DATASET CONTENT:
####################

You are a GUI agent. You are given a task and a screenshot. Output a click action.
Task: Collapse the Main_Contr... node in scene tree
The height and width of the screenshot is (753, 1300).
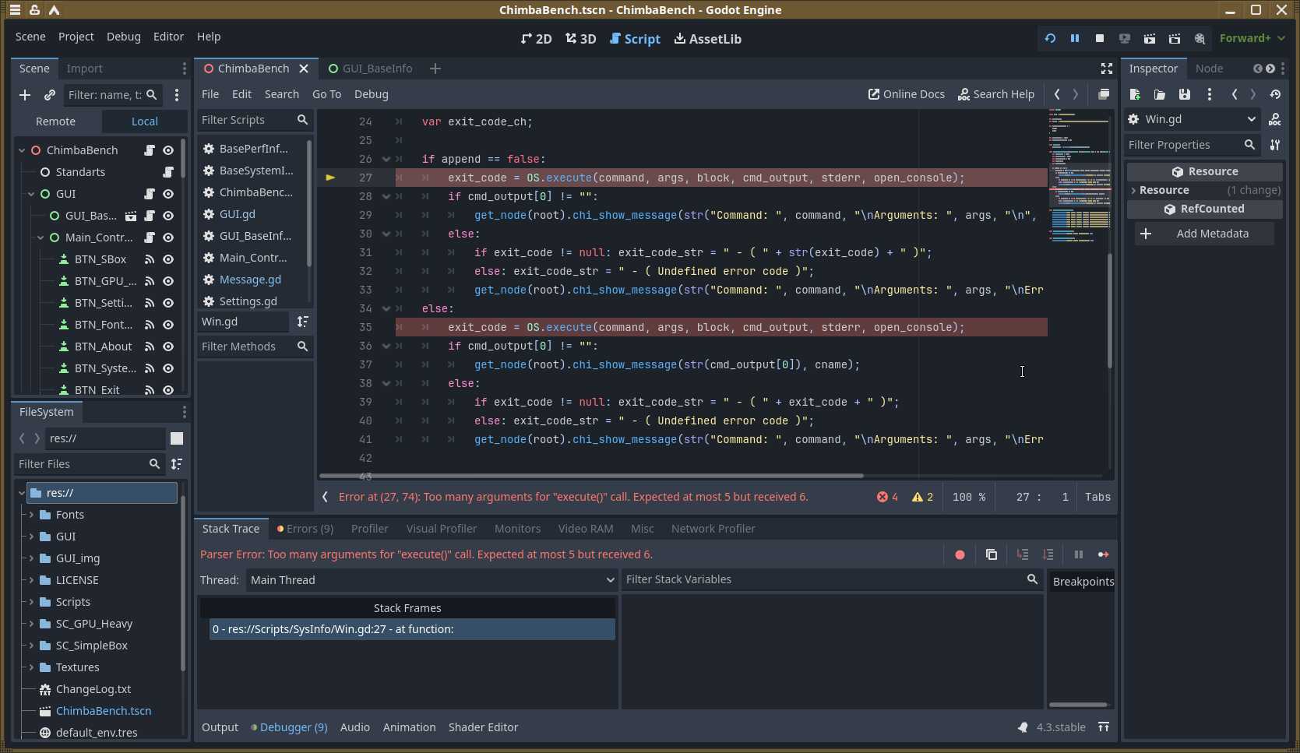[x=41, y=238]
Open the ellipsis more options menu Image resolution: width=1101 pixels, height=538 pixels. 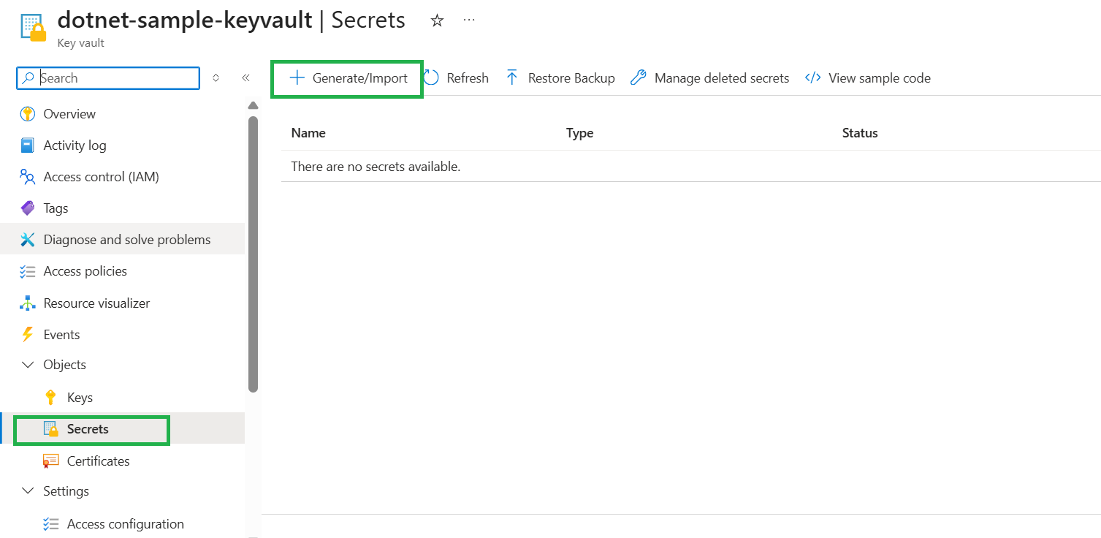pyautogui.click(x=469, y=20)
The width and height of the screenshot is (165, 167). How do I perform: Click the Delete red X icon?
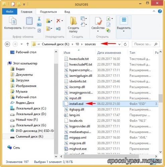click(58, 21)
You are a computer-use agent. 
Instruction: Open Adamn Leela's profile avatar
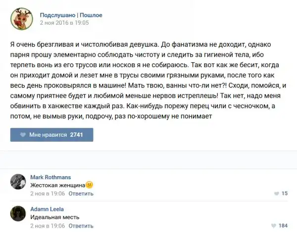(x=18, y=213)
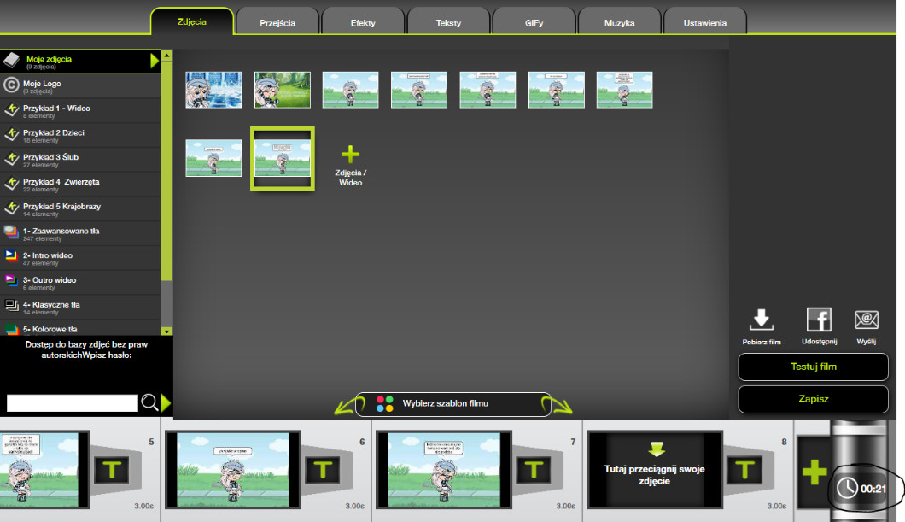Click the clock duration icon showing 00:21
The image size is (905, 522).
click(x=847, y=489)
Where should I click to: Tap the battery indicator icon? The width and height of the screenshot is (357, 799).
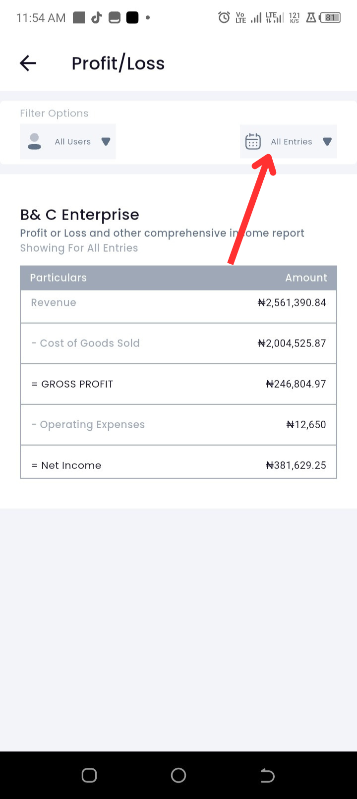(x=330, y=18)
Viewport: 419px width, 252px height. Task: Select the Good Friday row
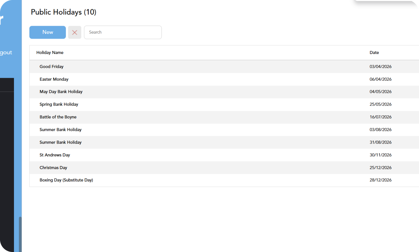(x=224, y=67)
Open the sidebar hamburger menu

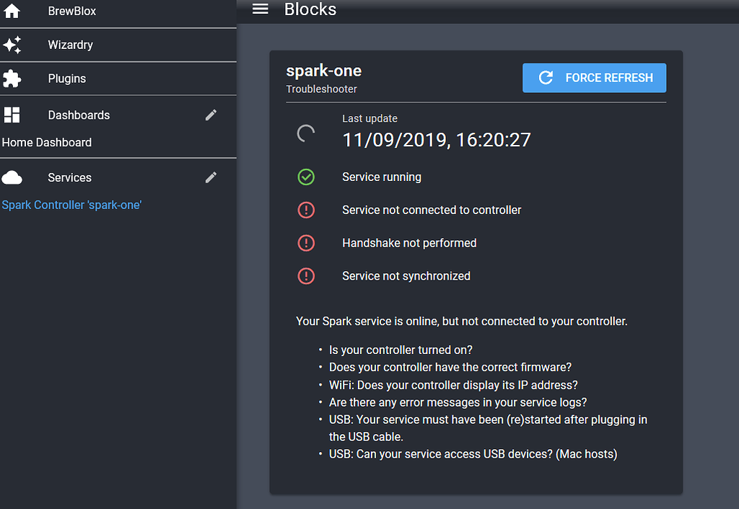coord(260,9)
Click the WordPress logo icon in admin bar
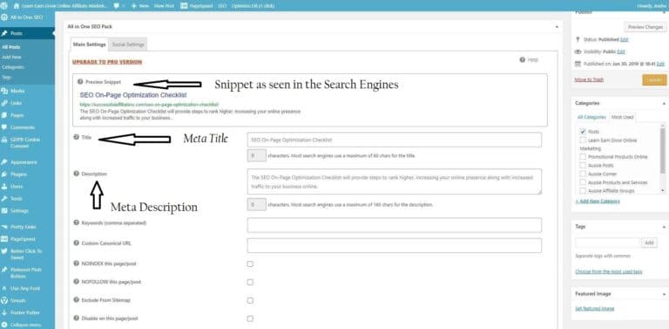Viewport: 669px width, 329px height. click(x=4, y=6)
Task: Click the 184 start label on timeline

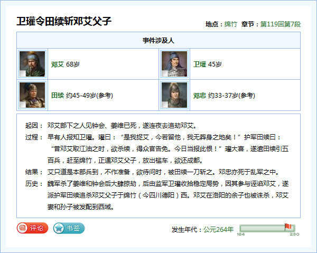Action: tap(241, 234)
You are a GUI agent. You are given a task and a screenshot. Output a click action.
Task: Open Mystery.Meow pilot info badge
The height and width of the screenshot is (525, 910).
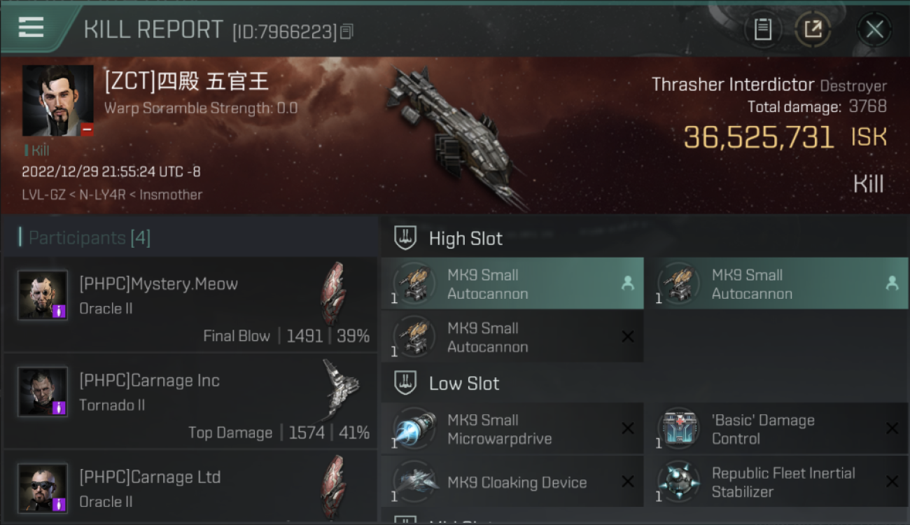[59, 310]
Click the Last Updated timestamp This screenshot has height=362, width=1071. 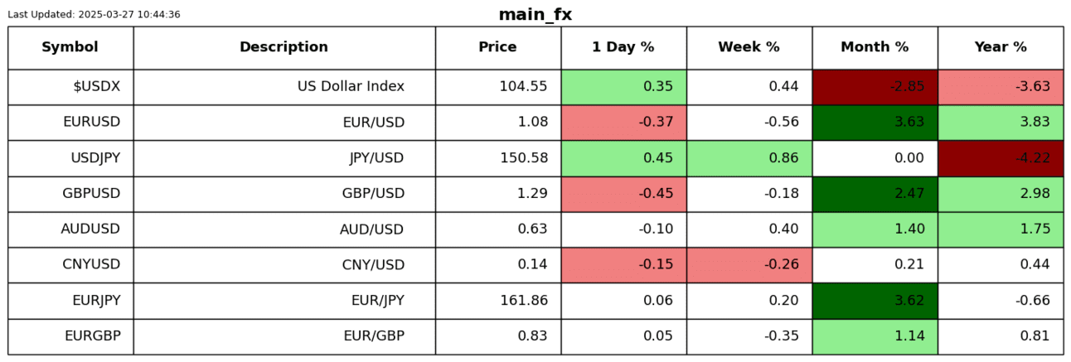(94, 15)
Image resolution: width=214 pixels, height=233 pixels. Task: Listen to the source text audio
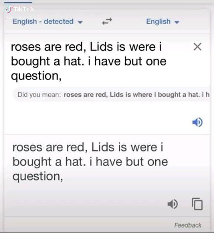pos(197,122)
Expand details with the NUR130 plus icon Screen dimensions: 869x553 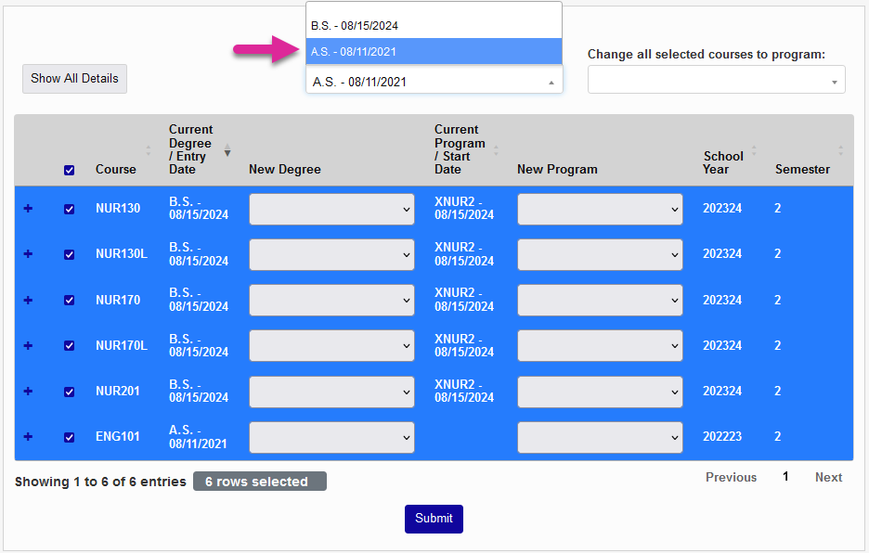coord(28,209)
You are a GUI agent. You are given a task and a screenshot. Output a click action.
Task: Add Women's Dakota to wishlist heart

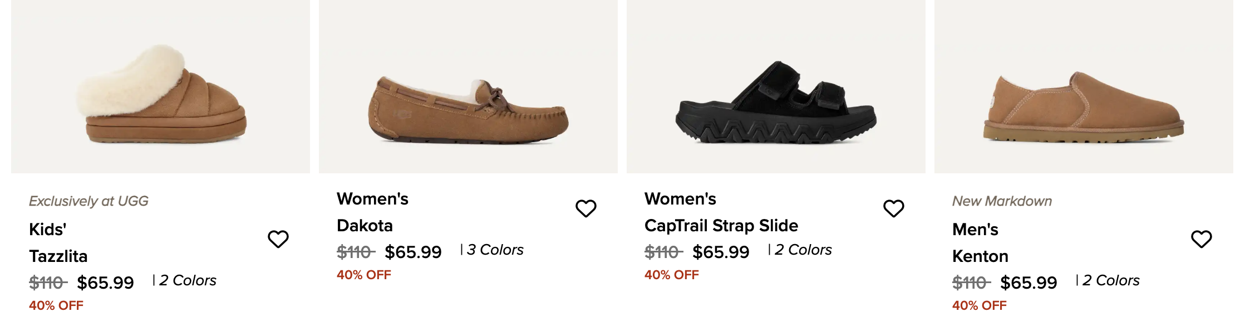pos(586,208)
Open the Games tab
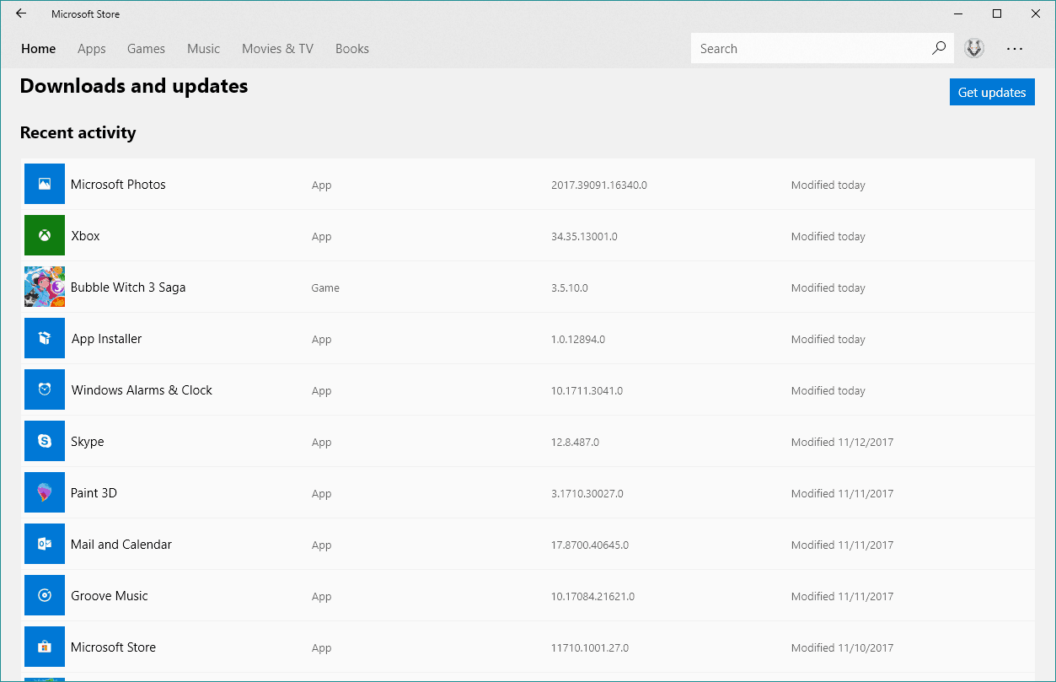The image size is (1056, 682). [x=146, y=49]
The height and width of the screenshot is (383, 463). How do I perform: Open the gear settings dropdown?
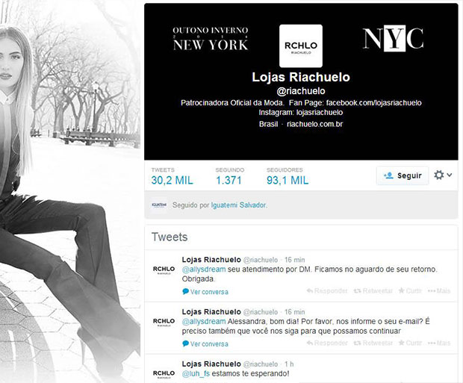click(x=443, y=175)
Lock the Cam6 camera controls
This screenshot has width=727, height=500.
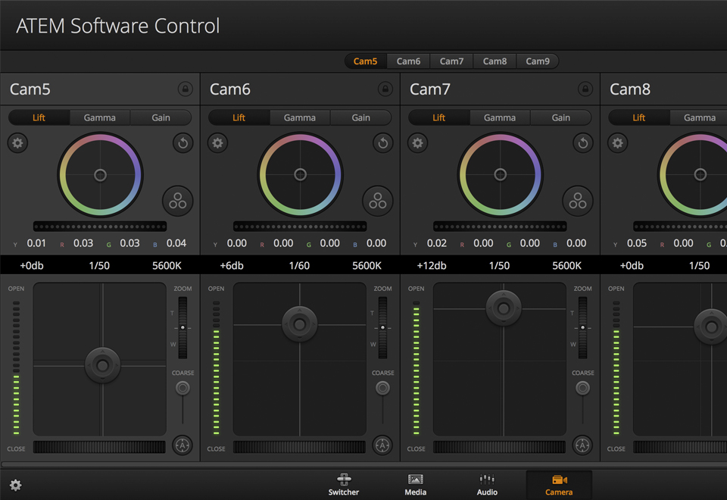click(x=385, y=89)
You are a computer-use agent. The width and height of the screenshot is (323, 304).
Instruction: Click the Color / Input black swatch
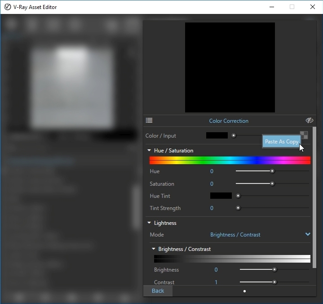click(217, 135)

####################

Determine the number of lines in the entries that contain the word "computer". Give that number and nothing more.

SOLUTION TO THIS PROBLEM:
2